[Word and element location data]
(begin)

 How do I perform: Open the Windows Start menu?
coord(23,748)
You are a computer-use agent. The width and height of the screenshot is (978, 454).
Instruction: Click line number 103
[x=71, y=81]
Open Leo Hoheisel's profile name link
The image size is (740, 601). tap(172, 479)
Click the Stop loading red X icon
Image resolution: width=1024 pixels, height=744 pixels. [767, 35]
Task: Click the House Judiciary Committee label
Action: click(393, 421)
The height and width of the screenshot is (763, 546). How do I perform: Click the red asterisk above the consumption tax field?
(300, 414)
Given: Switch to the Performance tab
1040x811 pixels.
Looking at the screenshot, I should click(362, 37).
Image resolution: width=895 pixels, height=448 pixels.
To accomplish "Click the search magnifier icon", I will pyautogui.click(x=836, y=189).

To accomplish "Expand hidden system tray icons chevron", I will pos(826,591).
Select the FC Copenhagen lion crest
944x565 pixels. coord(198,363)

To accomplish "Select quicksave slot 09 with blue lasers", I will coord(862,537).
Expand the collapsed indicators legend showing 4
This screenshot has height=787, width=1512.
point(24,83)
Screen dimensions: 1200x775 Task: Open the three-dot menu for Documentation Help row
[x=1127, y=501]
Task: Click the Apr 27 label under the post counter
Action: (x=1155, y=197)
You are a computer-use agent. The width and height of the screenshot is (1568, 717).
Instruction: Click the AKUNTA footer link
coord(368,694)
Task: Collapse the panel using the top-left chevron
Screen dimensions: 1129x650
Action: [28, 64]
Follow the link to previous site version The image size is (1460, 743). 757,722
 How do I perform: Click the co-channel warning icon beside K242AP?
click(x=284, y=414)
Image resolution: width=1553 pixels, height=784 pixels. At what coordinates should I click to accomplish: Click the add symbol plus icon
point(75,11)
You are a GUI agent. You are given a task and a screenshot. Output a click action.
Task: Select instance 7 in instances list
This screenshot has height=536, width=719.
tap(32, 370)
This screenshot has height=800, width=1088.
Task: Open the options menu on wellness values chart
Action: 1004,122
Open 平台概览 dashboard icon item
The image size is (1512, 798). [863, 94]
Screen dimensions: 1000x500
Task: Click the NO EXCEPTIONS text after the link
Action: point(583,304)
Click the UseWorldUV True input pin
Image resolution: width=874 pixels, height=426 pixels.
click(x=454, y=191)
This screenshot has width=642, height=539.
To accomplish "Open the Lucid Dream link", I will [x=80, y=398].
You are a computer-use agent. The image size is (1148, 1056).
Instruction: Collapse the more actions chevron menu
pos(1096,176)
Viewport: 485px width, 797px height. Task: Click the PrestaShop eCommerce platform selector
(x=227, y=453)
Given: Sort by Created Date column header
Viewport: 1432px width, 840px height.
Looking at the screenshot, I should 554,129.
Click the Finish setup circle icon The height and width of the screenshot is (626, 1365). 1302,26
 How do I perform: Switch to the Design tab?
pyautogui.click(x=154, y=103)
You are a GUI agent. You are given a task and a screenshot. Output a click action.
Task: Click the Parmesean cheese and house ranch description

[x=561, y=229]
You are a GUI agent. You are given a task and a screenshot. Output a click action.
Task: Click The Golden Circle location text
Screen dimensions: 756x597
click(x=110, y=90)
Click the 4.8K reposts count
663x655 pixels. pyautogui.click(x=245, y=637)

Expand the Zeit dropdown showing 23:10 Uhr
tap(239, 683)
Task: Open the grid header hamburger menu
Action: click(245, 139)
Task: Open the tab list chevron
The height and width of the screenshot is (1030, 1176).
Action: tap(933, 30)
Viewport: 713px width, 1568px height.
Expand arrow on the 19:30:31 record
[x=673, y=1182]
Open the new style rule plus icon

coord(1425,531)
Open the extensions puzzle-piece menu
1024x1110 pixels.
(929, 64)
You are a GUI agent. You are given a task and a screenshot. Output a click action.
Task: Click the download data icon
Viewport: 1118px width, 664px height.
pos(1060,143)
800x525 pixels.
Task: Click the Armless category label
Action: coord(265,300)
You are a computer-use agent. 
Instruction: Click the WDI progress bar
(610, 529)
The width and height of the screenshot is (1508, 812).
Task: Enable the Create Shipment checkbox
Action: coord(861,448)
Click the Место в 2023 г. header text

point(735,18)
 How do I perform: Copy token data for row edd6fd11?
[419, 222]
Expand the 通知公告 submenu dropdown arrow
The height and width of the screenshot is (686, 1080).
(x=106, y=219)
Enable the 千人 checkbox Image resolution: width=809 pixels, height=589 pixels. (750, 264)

(end)

* WHAT IS NEEDED:
Reproduce the whole listing above verbatim, line for line.

* REPLY TO THE EXERCISE:
 How do I perform: Open the Windows Start menu?
coord(23,748)
You are a computer-use agent. The width and height of the screenshot is (978, 454).
Instruction: Click line number 103
[x=71, y=81]
Open Leo Hoheisel's profile name link
The image size is (740, 601). tap(172, 479)
Click the Stop loading red X icon
Image resolution: width=1024 pixels, height=744 pixels. [767, 35]
Task: Click the House Judiciary Committee label
Action: click(393, 421)
The height and width of the screenshot is (763, 546). How do I perform: Click the red asterisk above the consumption tax field?
(300, 414)
Given: Switch to the Performance tab
1040x811 pixels.
Looking at the screenshot, I should click(362, 37).
Image resolution: width=895 pixels, height=448 pixels.
To accomplish "Click the search magnifier icon", I will pyautogui.click(x=836, y=189).

To accomplish "Expand hidden system tray icons chevron", I will pos(826,591).
Select the FC Copenhagen lion crest
944x565 pixels. coord(198,363)

To accomplish "Select quicksave slot 09 with blue lasers", I will coord(862,537).
Expand the collapsed indicators legend showing 4
This screenshot has height=787, width=1512.
point(24,83)
Screen dimensions: 1200x775 Task: Open the three-dot menu for Documentation Help row
[x=1127, y=501]
Task: Click the Apr 27 label under the post counter
Action: (x=1155, y=197)
You are a computer-use agent. The width and height of the screenshot is (1568, 717).
Instruction: Click the AKUNTA footer link
coord(368,694)
Task: Collapse the panel using the top-left chevron
Screen dimensions: 1129x650
Action: [28, 64]
Follow the link to previous site version The image size is (1460, 743). 757,722
 How do I perform: Click the co-channel warning icon beside K242AP?
click(x=284, y=414)
Image resolution: width=1553 pixels, height=784 pixels. At what coordinates should I click to accomplish: Click the add symbol plus icon
point(75,11)
You are a GUI agent. You are given a task and a screenshot. Output a click action.
Task: Select instance 7 in instances list
This screenshot has height=536, width=719.
tap(32, 370)
This screenshot has height=800, width=1088.
Task: Open the options menu on wellness values chart
Action: 1004,122
Open 平台概览 dashboard icon item
The image size is (1512, 798). [863, 94]
Screen dimensions: 1000x500
Task: Click the NO EXCEPTIONS text after the link
Action: point(583,304)
Click the UseWorldUV True input pin
Image resolution: width=874 pixels, height=426 pixels.
click(x=454, y=191)
This screenshot has width=642, height=539.
To accomplish "Open the Lucid Dream link", I will [x=80, y=398].
You are a computer-use agent. The image size is (1148, 1056).
Instruction: Collapse the more actions chevron menu
pos(1096,176)
Viewport: 485px width, 797px height. Task: Click the PrestaShop eCommerce platform selector
(x=227, y=453)
Given: Sort by Created Date column header
Viewport: 1432px width, 840px height.
Looking at the screenshot, I should 554,129.
Click the Finish setup circle icon The height and width of the screenshot is (626, 1365). 1302,26
 How do I perform: Switch to the Design tab?
pyautogui.click(x=154, y=103)
You are a GUI agent. You are given a task and a screenshot. Output a click action.
Task: Click the Parmesean cheese and house ranch description

[x=561, y=229]
You are a GUI agent. You are given a task and a screenshot. Output a click action.
Task: Click The Golden Circle location text
Screen dimensions: 756x597
click(x=110, y=90)
Click the 4.8K reposts count
663x655 pixels. pyautogui.click(x=245, y=637)

Expand the Zeit dropdown showing 23:10 Uhr
tap(239, 683)
Task: Open the grid header hamburger menu
Action: click(245, 139)
Task: Open the tab list chevron
The height and width of the screenshot is (1030, 1176).
Action: tap(933, 30)
Viewport: 713px width, 1568px height.
Expand arrow on the 19:30:31 record
[x=673, y=1182]
Open the new style rule plus icon

coord(1425,531)
Open the extensions puzzle-piece menu
1024x1110 pixels.
(929, 64)
You are a GUI agent. You are given a task and a screenshot. Output a click action.
Task: Click the download data icon
Viewport: 1118px width, 664px height.
pos(1060,143)
800x525 pixels.
Task: Click the Armless category label
Action: coord(265,300)
You are a computer-use agent. 
Instruction: Click the WDI progress bar
(610, 529)
The width and height of the screenshot is (1508, 812).
Task: Enable the Create Shipment checkbox
Action: coord(861,448)
Click the Место в 2023 г. header text

point(735,18)
 How do I perform: Copy token data for row edd6fd11?
[419, 222]
Expand the 通知公告 submenu dropdown arrow
The height and width of the screenshot is (686, 1080).
(x=106, y=219)
Enable the 千人 checkbox Image resolution: width=809 pixels, height=589 pixels. (750, 264)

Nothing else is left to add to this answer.